To study Taijiquan, Nikos leaves Greece with a backpack, in which he hides a makeup bag with tricks and women's underwear, to reach a Taoist monastery lost in the mountains of China. Here he encounters a completely different world from his: people, concepts, and customs disorient him.
He immerses himself in the energy practices that Master Liang teaches him, but when he feels the vital energy flowing inside him, ancient wounds reopen, and what he has always hidden emerges: Daphne, his feminine side, is not an illusion, but a living soul that demands to be recognized.
Following Master Liang's teachings, even when they seem absurd, Nikos discovers that the real battle is not between Hun and Po, between heaven and earth, between masculine and feminine. The real battle is to accept that there is no separation between extremes. The only way to be whole is to stop lying to oneself.
"Perhaps you don't need to become something, you just need to stop resisting what you already are."
The protagonist learns to shed the armor of Western culture and face the truth within himself, thanks to the compassion taught by Eastern traditions. Spirituality is a radical act of authenticity without compromise, especially towards what scares us the most to know.
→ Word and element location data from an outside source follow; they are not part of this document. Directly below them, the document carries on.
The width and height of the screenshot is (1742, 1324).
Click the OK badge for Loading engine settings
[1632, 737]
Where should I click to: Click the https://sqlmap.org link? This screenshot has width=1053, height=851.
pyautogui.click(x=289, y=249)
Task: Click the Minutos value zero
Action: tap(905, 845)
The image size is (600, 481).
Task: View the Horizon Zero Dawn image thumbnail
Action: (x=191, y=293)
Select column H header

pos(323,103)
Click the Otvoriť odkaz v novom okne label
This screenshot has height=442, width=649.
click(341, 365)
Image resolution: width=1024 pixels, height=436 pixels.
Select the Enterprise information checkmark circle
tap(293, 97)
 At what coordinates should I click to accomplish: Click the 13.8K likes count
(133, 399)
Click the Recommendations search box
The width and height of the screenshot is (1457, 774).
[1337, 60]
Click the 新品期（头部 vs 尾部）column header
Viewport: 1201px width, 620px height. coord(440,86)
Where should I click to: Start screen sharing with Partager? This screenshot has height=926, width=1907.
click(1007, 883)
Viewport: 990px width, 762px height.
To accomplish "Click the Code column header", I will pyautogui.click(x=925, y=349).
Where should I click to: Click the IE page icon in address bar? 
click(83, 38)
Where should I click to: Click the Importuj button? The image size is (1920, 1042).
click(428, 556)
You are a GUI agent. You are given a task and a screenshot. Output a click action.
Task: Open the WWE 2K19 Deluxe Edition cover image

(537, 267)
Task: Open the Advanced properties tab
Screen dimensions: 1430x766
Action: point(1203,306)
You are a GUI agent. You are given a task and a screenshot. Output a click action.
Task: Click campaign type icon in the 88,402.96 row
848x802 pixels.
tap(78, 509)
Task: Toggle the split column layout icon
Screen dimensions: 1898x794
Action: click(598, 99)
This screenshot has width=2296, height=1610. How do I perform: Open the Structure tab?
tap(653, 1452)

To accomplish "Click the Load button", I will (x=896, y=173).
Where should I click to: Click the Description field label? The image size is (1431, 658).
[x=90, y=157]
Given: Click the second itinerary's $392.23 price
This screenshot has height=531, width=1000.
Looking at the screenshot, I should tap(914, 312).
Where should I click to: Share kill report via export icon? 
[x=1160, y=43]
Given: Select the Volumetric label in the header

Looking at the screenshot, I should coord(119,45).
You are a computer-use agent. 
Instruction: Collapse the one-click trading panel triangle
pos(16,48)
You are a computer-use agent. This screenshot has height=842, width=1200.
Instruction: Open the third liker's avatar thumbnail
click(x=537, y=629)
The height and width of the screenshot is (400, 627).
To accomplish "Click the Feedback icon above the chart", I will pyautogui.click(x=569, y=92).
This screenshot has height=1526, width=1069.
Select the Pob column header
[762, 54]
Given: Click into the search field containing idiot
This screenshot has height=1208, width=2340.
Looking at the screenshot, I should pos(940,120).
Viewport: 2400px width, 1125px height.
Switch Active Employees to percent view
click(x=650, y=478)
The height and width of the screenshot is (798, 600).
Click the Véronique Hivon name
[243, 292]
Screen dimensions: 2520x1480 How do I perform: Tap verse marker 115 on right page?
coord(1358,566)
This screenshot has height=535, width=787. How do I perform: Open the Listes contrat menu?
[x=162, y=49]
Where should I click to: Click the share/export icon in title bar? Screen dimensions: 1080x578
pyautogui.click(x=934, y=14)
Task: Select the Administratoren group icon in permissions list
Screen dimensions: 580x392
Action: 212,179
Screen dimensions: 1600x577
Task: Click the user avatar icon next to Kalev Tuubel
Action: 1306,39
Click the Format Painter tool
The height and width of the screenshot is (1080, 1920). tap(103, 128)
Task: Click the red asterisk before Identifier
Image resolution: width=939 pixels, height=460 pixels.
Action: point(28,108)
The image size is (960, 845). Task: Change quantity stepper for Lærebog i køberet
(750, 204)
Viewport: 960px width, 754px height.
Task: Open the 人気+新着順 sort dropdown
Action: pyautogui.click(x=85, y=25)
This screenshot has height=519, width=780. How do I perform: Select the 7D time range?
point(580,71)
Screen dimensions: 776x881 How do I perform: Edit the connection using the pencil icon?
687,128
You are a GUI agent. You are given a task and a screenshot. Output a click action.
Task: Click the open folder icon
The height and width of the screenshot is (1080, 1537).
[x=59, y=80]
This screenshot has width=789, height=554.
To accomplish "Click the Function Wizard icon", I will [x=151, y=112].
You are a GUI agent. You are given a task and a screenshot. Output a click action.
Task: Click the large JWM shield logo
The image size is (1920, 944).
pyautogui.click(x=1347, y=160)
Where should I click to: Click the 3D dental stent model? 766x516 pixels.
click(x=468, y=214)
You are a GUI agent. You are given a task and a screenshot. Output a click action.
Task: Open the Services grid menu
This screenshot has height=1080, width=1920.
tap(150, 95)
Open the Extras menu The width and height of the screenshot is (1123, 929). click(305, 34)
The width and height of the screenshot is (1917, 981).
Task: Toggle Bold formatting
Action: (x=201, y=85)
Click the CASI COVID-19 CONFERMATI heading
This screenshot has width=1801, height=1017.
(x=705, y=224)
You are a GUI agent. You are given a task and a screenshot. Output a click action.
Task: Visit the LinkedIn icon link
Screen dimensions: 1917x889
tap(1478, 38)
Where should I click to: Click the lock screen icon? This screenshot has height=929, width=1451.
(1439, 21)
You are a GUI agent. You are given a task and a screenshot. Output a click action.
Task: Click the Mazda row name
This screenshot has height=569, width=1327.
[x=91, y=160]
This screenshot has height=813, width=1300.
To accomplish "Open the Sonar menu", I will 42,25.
The Taoist energy practices are presented without trying to make them digestible to the reader, but rather as Nikos perceives them: the master's words, the context, the analogies, the silence. Everything contributes to conveying a vision of life that is inexpressible through rationality.
Same thing for the contradictions of fluid gender identity: they are felt, tried to be denied, explored, feared, and then accepted. These movements of the soul are presented with the same frankness with which Master Liang teaches that the shape of Taijiquan is useful when it is empty.
This novel is the map of the journey I have undertaken, the reasons for my editorial project, and perhaps a first step for those who have not yet taken theirs. If you have the courage to be authentic, the discipline to face your shadows, and the compassion to welcome every part of yourself that you have rejected — in these pages, you will find a travel companion. If you don't have them yet, maybe you'll find them along the way. That's what happened to Nikos. That's what happened to me.